Claro que visualmente é impactante, grandioso e sedutor, mas também superficial, enganador e esquecível, pois não toca o coração. A preocupação pelo efeito fotográfico atraente, pelas composições plásticas requintadas e pelo ritmo mais das imagens do que da própria história, provoca uma barreira saliente, que impede uma criação autoral e sensível. Maneirismos e não forma é o que retira a esta série a sua autenticidade e a torna, apesar de provocar uma exterior admiração, incapaz
de nos permitir uma comunhão profunda. Em face da fatalidade da opção do diretor, ou do que ele crê ser o melhor método de dirigir, são necessários atores que não brilhem em cena e transformem-se em objetos que adornem o seu ritmo pouco inspirado. Não é a toa que Giovanna Antonelli é a sua musa atual, como já o foi Cristiana Oliveira, atrizes de poucos recursos.

A teledramaturgia como forma de comunicação humana é cada vez mais rara. Ela, com contadas exceções, de “Engraçadinha, Seus Amores e Seus Pecados” (1995) a “Por Amor” (1997), não se preocupa em ser um radical meio de testemunho do homem do nosso tempo. Não dá provas de maturidade. “A Casa das Sete Mulheres” não foge à regra e banha-se na atmosfera do exotismo. Parece mais preocupada no fascínio calculado de um certo turismo, como um interminável anúncio
publicitário buscando captar visitantes para o Rio Grande do Sul. Confesso que é uma ambientação admirável. E o seu ritmo envolvente, desdobrando plástica, mas não há um mundo artístico próprio, não há uma inteireza absoluta, não há uma veracidade interna.
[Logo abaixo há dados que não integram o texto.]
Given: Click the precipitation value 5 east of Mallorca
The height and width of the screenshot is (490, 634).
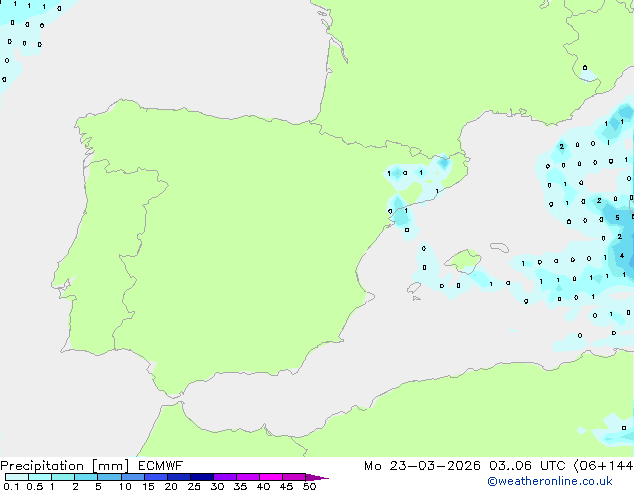Looking at the screenshot, I should [x=617, y=217].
O elenco de 70 integrantes está bem, embora fragilizado por um bom número de canastrões. A paulistana Nívea Maria, uma veterana de primeira qualidade que iniciou a carreira em 1964 e teve os seus melhores momentos como a doce Jerusa de “Gabriela” (1975), a ambiciosa Rosália de “Dona Xepa” (1977) e a forte Donana de “Terras do Sem Fim” (1981), tem aqui uma oportunidade justa para consolidar seus méritos. A sua dona Maria, uma espécie de Bernarda Alba, uma mulher seca e infeliz, é o típico personagem que sempre é dado para Fernanda Montenegro ou Marília Pêra. Ela não decepciona e tem segurado com rédeas firmes e densidade, a tensão necessária. Parece um vulcão prestes a explodir. A Rosário de Mariana Ximenes, uma atriz que num piscar de olhos revela inusitadas emoções, é uma comovente heroína romântica numa tabelinha hábil com Thiago Fragoso (o angelical oficial do Império, um “caramuru”) e Murilo Rosa. Se como a Isabel de “A Padroeira” (2001) passou a perna na protagonista Deborah Secco, nesta nova atuação pode ofuscar diversas coleguinhas, como já tem acontecido. No filme “O Invasor” (2001), de Beto Brandt, Ximenes já havia demonstrado que é uma atriz de futuro. As presenças de Beth Mendes (a linda Renata de “Beto Rockfeller”, 1968), Rosi Campos, Jandira Martini, José Dumont e Luís Mello elevam o nível da obra. Thiago Lacerda, marcadamente apenas um bom bife, tem como o aventureiro Giuseppe Garibaldi o seu melhor momento na televisão. Não que atue, mas copia muito positivamente os tiques e o charme do jovem Clark Gable. A fada de Camila Morgado, uma filha de Avalon que conduz a narrativa, chama a atenção. Vamos esperar a hora e a vez da belíssima Daniela Escobar, que faz a Pérpetua.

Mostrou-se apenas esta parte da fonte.